Since the swinging arm is telescopic, the repositioning apparatus of the invention can cope with patients of any physical constitutions, such as small, large, adult, child, and so on, by telescopically adjusting the swinging arm.

Since the arm expansion device for telescopically adjusting the swinging arm is provided, the swinging arm can telescopically be adjusted automatically, and thus almost no human power is necessary.

The swinging arm can make the leg perform the laterally moving action, the first movable table can make the leg perform the twisting action, the second movable table can make the leg perform the bending and stretching action, and the third movable table can make the leg perform the vertically moving action. This arrangement is suitable for the doctor to perform repositioning therapy as desired.

The swinging arm, the first movable table, the second movable table, the third movable table and the lower leg supporting bed can be assembled to the supporting bed in predetermined sequence in stages, for example, as described above In this arrangement, the construction can be simplified in comparison with the case in which the each part, such as the swinging arm, is independently and separately attached.

Since the lower supporting bed may include the fixing device for fixing the lower leg of the patient K, a force is effectively transmitted from the lower leg supporting bed to the leg of the patient.

Since the joint member is provided for making the lower leg supporting bed movable about the substantially horizontal axis, or about the substantially vertical axis, there positioning apparatus can make the ankle perform the bending movement in the fore-and-aft direction and the laterally moving action.

Although it is possible to make the leg and the ankle perform various actions separately and independently, it is also possible to make them perform at least two actions simultaneously. For example, by driving the swinging arm and the joint members simultaneously, the apparatus can make the leg perform the laterally moving action while making the ankle perform the bending movement in the fore-and-aft direction.

In addition, since the lower leg supporting bed is provided with the auxiliary member, which is capable of expanding and contracting longitudinally of the lower leg and freely attached and detached, in the normal state, the burden of the patient can be alleviated by attaching the auxiliary member to the lower leg supporting bed and supporting the entire lower leg in the expanded state.
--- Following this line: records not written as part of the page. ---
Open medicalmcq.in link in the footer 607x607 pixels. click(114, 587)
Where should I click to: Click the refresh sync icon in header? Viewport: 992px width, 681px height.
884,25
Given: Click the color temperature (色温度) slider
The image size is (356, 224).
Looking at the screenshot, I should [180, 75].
In addition, when having an X-ray taken, the auxiliary member can be contracted or removed to prevent the auxiliary member from being X-rayed.
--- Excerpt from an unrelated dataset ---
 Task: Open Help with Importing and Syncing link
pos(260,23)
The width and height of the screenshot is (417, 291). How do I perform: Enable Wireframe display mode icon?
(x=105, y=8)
Since the lower leg supporting bed is provided with the sole pad member for placing the sole of the patient, when making the leg perform bending and stretching action in the fore-and-aft direction, or when making the ankle perform the bending action in the fore-and-aft direction or laterally moving action, a force is applied to the entire region of the sole of the patient, whereby the patient is prevented from being applied with needless pain.

Claims

1. A repositioning apparatus comprising: a supporting bed for supporting at least a lower body of a patient, who will be given repositioning therapy;a lower leg supporting bed for supporting a lower leg of the patient;a first movable table located underneath a bottom of a foot for allowing the lower leg supporting bed about a substantially horizontal axis and a first drive unit for driving the first movable table;a second movable table for moving the lower leg supporting bed in the substantially horizontal direction and a second drive unit for driving the second movable table;a first joint member, which can move freely about the substantially horizontal axis, and a third drive unit for moving the first joint member about the substantially horizontal axis are interposed between the lower leg supporting bed and the first movable table;a second joint member that constitutes a universal joint with the first joint member and is able to move freely about the substantially vertical axis; anda fourth drive unit for moving the second joint member about the substantially vertical axis interposed between the lower leg supporting bed and the first movable table.